March 22, 2009 by admin

Math doesn’t lie. When you add 1 + 1 you get 2. Subtract 1 from 2 and you get 1. Big surprise right? One of the most common things that I hear people mention when it comes to owning real estate is how important tax deductions are to their financial health. If you employ simple mathematics to this myth, you’ll see how ridiculous the logic is that tell you tax deductions make sense, because they don’t.

Let’s say you owe the bank $100,000.00 with an annual interest rate of 5%, and your income is $30,000/year. 5% of $100,000.00 is $5,000.00. That means at the end of the year, when you file your taxes, you’ll be able to reduce your taxable income from $30,000.00 to $25,000.00.

On a $30,000.00 annual income, you fall in the 15% tax bracket. $5,000.00 of your annual income was paid to the bank, and you’ll never see it again. The real savings to you in this example, since your tax bracket is 15%, is 15% of $5,000.00 which is $750.00.

In short, you spent $5000.00 to save $750.00. Your net result is a loss of $4250.00 in real cash. If you think that keeping your home mortgage means that you’ll benefit because you’ll be able to take a write-off, I’d be happy to pay you $750.00 as soon as your check to me for $5000.00 clears the bank.

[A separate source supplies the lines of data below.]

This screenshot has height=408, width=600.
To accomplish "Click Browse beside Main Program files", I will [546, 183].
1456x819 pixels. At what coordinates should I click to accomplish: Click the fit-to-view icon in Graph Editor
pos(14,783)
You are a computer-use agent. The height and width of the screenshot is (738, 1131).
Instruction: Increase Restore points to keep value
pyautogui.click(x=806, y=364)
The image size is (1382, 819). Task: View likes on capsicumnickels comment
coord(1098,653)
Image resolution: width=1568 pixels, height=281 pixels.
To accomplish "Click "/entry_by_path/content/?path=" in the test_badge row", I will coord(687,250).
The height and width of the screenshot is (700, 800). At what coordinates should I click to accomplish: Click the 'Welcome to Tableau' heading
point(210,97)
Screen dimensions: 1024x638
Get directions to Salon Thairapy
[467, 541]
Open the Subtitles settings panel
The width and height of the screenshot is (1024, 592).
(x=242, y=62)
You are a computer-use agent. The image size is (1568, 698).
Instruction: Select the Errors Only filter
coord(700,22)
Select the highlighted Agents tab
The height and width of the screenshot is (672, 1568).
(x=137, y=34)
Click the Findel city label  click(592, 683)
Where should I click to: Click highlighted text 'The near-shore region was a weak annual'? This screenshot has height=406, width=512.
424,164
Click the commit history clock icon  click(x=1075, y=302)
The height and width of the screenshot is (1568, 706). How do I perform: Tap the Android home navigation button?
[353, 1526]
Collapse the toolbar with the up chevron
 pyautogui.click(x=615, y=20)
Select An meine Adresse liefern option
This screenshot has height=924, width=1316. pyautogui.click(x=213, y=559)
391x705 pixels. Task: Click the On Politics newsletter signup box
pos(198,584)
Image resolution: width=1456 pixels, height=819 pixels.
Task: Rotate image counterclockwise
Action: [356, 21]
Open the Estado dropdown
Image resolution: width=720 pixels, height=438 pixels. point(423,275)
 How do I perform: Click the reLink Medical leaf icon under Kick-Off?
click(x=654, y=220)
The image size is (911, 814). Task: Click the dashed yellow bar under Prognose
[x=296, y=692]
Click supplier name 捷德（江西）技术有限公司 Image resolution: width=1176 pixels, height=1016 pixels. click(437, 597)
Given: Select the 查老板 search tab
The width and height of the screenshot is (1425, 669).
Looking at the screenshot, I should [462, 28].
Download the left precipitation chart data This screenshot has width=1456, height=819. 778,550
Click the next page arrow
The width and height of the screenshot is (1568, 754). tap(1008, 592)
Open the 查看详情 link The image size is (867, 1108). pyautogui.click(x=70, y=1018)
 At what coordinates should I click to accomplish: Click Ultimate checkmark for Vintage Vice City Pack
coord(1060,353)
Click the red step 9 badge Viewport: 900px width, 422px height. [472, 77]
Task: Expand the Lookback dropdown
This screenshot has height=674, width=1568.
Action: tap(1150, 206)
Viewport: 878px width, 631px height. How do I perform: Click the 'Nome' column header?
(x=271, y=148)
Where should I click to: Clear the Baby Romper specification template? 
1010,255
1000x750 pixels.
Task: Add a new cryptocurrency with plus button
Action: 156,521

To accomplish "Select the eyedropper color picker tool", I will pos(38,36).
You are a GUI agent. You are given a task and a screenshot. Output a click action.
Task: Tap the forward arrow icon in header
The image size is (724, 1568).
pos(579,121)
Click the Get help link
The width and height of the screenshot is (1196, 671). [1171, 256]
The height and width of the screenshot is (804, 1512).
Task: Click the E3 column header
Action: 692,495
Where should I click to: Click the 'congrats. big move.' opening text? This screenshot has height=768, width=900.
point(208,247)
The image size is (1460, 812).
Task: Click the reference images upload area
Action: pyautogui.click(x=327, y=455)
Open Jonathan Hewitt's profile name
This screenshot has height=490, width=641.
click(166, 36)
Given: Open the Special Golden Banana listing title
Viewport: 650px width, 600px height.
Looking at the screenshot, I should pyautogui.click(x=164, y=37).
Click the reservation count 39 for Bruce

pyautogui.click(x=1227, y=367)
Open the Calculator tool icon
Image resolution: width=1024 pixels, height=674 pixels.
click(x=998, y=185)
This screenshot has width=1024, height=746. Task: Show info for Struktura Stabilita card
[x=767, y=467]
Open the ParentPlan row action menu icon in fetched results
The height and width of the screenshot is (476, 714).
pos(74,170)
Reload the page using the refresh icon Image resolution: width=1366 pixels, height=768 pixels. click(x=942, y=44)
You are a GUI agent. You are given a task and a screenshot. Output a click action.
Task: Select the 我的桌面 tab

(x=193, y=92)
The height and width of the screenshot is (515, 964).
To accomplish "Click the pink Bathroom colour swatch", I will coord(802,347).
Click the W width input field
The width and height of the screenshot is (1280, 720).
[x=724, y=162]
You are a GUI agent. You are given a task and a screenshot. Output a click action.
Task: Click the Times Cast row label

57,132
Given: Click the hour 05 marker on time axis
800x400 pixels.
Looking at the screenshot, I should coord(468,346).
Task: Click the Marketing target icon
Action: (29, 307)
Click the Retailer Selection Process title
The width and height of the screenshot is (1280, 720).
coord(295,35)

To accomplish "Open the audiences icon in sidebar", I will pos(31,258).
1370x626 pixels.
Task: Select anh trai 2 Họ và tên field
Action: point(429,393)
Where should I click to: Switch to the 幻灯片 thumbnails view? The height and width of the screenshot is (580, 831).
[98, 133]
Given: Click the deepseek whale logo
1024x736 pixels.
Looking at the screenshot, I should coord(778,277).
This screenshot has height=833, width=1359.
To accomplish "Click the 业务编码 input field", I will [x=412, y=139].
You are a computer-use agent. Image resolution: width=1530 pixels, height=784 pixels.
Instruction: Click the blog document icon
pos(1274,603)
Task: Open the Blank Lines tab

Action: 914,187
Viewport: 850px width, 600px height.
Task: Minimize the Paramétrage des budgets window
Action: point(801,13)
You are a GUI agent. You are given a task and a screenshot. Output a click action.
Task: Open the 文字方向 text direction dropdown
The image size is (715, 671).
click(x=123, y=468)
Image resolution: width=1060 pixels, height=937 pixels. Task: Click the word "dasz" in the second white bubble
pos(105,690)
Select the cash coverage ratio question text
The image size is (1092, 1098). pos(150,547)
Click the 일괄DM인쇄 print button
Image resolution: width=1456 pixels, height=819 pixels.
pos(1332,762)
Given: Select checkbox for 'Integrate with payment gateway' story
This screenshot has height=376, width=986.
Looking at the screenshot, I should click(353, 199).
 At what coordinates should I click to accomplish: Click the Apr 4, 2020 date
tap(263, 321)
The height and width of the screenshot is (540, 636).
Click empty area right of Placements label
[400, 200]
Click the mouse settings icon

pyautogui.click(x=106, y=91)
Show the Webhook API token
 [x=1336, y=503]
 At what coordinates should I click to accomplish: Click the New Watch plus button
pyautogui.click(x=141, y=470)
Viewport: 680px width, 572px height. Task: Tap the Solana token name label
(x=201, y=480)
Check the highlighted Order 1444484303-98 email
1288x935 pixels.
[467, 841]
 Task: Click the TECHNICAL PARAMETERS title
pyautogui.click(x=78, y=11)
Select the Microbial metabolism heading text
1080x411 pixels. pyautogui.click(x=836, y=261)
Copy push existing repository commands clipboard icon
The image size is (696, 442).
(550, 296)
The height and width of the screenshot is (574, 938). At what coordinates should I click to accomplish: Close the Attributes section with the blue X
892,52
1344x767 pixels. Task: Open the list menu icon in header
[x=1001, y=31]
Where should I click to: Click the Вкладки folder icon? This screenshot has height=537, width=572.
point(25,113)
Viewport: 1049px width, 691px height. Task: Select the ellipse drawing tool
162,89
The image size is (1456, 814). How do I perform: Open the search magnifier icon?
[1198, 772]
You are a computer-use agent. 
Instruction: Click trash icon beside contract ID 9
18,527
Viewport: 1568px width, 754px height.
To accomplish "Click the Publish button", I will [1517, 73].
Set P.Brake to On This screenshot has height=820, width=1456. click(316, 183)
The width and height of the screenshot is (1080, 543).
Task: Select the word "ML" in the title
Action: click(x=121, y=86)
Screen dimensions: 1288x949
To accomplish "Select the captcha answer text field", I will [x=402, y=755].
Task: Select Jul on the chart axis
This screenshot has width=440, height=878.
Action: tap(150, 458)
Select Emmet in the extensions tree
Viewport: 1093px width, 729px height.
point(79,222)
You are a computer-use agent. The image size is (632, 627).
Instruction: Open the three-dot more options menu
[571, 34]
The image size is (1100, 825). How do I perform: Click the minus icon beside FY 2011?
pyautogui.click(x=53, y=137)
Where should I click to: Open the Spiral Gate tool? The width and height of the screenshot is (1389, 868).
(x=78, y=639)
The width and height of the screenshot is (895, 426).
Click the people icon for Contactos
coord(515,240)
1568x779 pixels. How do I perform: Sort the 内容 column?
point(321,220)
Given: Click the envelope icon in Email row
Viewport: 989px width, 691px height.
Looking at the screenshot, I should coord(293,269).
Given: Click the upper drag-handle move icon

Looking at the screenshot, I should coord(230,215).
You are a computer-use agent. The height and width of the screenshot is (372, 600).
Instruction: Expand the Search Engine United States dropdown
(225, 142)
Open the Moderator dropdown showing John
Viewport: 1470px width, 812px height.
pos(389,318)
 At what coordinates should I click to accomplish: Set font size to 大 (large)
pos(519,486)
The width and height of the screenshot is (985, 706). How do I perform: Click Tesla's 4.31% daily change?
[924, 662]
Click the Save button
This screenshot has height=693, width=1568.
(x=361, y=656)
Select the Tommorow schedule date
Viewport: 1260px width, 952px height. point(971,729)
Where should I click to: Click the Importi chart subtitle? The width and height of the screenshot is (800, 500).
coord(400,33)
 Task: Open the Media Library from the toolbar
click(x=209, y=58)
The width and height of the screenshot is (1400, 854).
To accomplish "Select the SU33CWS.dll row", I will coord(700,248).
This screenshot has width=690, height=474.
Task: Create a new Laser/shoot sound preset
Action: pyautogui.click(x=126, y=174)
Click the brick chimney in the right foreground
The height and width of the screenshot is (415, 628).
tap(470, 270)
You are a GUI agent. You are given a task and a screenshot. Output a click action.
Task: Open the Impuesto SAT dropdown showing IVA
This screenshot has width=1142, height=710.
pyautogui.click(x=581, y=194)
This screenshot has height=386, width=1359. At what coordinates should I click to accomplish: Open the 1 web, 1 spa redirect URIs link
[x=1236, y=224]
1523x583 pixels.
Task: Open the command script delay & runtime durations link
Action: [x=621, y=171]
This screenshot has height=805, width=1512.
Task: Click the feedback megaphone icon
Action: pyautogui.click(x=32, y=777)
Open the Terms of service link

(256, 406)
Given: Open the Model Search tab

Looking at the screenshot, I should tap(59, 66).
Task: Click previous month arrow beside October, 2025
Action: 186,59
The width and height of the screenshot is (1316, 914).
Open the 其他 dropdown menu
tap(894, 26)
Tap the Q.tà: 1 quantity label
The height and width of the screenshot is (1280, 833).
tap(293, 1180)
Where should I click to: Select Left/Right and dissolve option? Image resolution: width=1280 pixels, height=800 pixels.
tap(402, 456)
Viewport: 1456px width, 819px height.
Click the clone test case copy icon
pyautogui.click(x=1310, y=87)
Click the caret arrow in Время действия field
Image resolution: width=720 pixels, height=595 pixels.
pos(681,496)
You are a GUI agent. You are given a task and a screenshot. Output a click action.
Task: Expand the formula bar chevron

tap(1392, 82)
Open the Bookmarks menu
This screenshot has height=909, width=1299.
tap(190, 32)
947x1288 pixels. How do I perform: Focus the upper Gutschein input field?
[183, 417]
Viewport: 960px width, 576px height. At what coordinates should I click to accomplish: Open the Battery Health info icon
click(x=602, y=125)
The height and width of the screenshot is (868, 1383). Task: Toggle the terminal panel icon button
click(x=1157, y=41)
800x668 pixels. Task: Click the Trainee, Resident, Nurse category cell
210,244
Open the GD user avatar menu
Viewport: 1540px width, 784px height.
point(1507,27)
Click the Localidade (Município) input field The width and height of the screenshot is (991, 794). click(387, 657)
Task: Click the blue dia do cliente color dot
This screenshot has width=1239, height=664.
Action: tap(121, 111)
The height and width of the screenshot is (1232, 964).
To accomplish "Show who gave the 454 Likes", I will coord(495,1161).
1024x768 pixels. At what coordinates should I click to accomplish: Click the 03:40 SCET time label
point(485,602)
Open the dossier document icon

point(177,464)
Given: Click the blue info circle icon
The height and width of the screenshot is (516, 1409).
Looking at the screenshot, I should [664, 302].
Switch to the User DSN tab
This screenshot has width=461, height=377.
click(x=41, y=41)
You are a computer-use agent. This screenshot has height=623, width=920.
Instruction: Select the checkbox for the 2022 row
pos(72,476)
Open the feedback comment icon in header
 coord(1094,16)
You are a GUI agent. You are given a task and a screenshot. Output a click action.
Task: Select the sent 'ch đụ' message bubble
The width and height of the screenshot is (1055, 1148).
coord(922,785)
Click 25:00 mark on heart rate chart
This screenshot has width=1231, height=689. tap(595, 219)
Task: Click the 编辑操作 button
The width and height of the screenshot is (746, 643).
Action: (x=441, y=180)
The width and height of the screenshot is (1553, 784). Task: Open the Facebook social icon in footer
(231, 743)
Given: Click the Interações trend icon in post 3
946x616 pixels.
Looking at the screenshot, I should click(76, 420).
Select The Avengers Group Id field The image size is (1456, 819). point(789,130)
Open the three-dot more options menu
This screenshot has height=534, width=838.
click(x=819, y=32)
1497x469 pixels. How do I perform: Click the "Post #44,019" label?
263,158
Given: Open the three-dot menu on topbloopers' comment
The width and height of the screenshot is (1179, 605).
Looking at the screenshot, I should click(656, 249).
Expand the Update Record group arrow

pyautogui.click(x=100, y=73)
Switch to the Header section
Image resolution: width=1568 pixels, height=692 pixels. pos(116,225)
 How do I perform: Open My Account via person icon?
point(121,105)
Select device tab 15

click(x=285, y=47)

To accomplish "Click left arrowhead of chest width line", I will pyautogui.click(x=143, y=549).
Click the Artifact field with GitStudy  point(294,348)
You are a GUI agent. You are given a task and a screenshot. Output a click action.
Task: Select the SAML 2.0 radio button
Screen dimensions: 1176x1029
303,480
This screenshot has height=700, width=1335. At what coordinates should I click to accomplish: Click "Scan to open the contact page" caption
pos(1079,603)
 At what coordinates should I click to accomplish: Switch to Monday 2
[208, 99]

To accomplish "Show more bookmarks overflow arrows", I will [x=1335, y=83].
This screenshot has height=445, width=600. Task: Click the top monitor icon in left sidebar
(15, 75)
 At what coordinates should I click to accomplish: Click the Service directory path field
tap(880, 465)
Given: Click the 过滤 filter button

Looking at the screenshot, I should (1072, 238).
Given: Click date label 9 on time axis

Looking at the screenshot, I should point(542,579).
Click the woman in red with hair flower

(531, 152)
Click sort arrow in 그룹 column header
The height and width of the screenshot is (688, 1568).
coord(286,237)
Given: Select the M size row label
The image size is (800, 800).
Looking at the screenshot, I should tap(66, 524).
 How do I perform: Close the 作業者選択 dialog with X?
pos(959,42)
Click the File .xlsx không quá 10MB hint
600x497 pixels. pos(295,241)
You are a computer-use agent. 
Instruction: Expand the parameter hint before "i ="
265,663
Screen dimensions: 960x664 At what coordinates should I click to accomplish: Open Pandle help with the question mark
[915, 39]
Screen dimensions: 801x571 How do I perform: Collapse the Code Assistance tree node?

Filed Under: Stupid Tax Tagged With: income, interest, mortgage, save, savings

Cash is King: Lower the Rate

February 13, 2009 by admin

(Note: I’ll preface this by letting you know that a credit card is the devil.)

Today, while using a credit card that I usually use, that I’ve had for over 10 years, which has a limit over $20,000, to pay an important bill, I was declined.

What?  Declined?  How can that be?  Here’s how.  My credit card company (AT&T Universal Card), in their infinite wisdom, made an executive decision to tighten my credit line to the balance on my account.  In a time when Cash for structured settlements
is king, and required to continue moving the parts of the machine that allow me to make an income, the last thing you want to have happen is this, as it completely eliminates your cashflow.  When I asked them why, they told me they ran a check on my credit report.  Why would they do that?  I don’t believe they did it.  I think they’re just telling us that and the real story is that they’re scared to death that they’re too exposed.  That’s fine and dandy and all, and they have every right to do so, but let’s be reasonable here!  No letter, no phone call, no notification at all.  Ask forgiveness instead of permission right?  Get this…I was paying my AT&T phone bill with my AT&T credit card!

As a 100% commissioned sales person, my income depends on the closing of the next sale.  Expenses that have a return on the investment, such as placing sign posts, sending out cards, subscriptions to various marketing services, and oh yeah, my monthly cost to the brokerage, are typically floated on my “business line of credit,” or, the credit card that I choose to use to fund my operations.  Whether it be a small monthly fee to DocuSign, or my brokerage fee, the credit card is a critical cashflow tool that makes it much easier to manage my monthly expenses.  One payment at the end of the month, easy to track, no problem.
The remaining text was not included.